On peut toutefois s'interroger sur l'absence d'effet suspensif des recours. En effet, la contestation s'accentue quand les travaux démarrent avant que le jugement au fond ne soit rendu. Pour autant, l'absence d'effet suspensif reposant sur un principe fondamental du droit administratif, la présomption de légalité de l'acte administratif, il ne me semble pas pertinent de la remettre en cause. Nous pourrions cependant envisager un régime spécial de contentieux au fond pour ce type de grands projets d'infrastructure, avec un délai contentieux beaucoup plus court que ce que les juridictions administratives sont en mesure de faire actuellement – c'est déjà le cas pour certains permis de construire, sur lesquels le tribunal administratif est censé se prononcer dans un délai de neuf mois. C'est une piste de réflexion.

Si le projet est validé par le juge du fond, les voies de recours sont purgées. Le retrait du projet n'est dès lors plus possible compte tenu du principe de sécurité juridique, qui implique qu'un projet légalement autorisé et validé par les juges ne peut être remis en cause. Ce principe fondamental du droit administratif permet d'apporter une stabilité importante, voire essentielle, dans un État de droit : toute personne, vous comme moi, en a besoin dans sa vie de tous les jours ; c'est d'autant plus vrai pour un porteur de projet, qui doit disposer d'une visibilité sur le long terme pour s'engager dans un grand projet d'infrastructure.

Dans cette hypothèse, seule une décision politique peut entraîner le retrait du projet. Notre-Dame-des-Landes en est un exemple, et le tribunal administratif a rendu hier un jugement examinant l'engagement de la responsabilité de l'État pour faute à raison de ce retrait. Cette décision politique peut en effet emporter des conséquences pécuniaires importantes pour l'État.

Le deuxième point concerne l'indépendance des législations, qui relève d'une logique similaire à celle du principe de sécurité juridique. En vertu de ce principe jurisprudentiel, édicté par le Conseil d'État en 1959 dans un arrêt Sieur Piard, la légalité des autorisations délivrées au titre d'une législation ne peut pas être contestée sur le fondement d'une autre législation. Il n'est ainsi pas possible d'obtenir l'annulation d'un permis de construire en se fondant sur l'absence de dérogation espèces protégées. Il est nécessaire de demander au préfet d'imposer au porteur de projet le dépôt d'une demande de dérogation espèces protégées, et d'attaquer son refus le cas échéant.

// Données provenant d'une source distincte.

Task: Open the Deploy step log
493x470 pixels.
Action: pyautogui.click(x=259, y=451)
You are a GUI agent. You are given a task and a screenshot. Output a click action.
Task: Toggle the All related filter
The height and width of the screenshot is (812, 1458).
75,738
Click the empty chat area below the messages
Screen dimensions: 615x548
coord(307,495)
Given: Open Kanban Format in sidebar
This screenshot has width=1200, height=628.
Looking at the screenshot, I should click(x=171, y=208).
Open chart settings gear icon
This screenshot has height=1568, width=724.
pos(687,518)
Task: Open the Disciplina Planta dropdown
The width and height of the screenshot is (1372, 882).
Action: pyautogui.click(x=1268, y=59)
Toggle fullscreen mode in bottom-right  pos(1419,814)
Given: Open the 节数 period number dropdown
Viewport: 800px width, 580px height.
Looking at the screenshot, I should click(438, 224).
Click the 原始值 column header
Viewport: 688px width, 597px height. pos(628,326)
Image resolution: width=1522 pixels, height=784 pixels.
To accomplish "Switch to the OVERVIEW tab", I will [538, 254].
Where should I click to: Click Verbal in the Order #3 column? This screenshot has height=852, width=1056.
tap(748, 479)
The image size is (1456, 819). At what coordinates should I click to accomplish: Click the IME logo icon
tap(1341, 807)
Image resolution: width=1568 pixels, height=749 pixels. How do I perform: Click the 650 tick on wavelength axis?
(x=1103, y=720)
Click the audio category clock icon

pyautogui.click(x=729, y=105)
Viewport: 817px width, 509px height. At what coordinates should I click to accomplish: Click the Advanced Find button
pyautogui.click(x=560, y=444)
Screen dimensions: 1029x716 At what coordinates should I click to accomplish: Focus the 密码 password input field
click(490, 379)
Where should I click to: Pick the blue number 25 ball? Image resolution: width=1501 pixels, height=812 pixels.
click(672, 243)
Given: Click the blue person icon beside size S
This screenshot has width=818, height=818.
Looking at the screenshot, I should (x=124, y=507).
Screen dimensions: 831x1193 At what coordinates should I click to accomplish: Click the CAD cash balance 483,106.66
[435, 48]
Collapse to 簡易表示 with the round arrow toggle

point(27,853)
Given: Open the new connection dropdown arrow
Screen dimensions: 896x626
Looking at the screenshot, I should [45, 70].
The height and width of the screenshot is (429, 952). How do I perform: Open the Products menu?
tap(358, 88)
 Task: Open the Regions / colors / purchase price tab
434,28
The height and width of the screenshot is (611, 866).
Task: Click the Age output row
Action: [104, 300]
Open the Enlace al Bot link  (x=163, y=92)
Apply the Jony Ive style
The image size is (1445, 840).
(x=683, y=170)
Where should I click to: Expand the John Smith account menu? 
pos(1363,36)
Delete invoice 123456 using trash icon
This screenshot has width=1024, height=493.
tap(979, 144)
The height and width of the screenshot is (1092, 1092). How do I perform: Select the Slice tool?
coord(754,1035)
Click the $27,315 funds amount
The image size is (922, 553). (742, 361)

Dans le questionnaire, vous évoquiez la pertinence d'un assouplissement. À mon sens, le principe d'indépendance des législations a déjà été beaucoup assoupli par l'instauration de l'autorisation environnementale en 2017. En réunissant plus de dix régimes d'actes administratifs, auparavant tous indépendants les uns des autres, elle facilite l'accès au prétoire à deux titres – je constate bien dans ma pratique qu'il y a un avant et un après 2017.

L'intérêt à agir d'un particulier voisin d'un projet est admis sans difficulté lorsqu'il forme un recours contre une autorisation environnementale alors que, avant 2017, il n'avait intérêt à agir que contre certains des actes délivrés pour le projet, comme l'autorisation installation classée pour la protection de l'environnement (ICPE), mais pas contre une dérogation espèces protégées.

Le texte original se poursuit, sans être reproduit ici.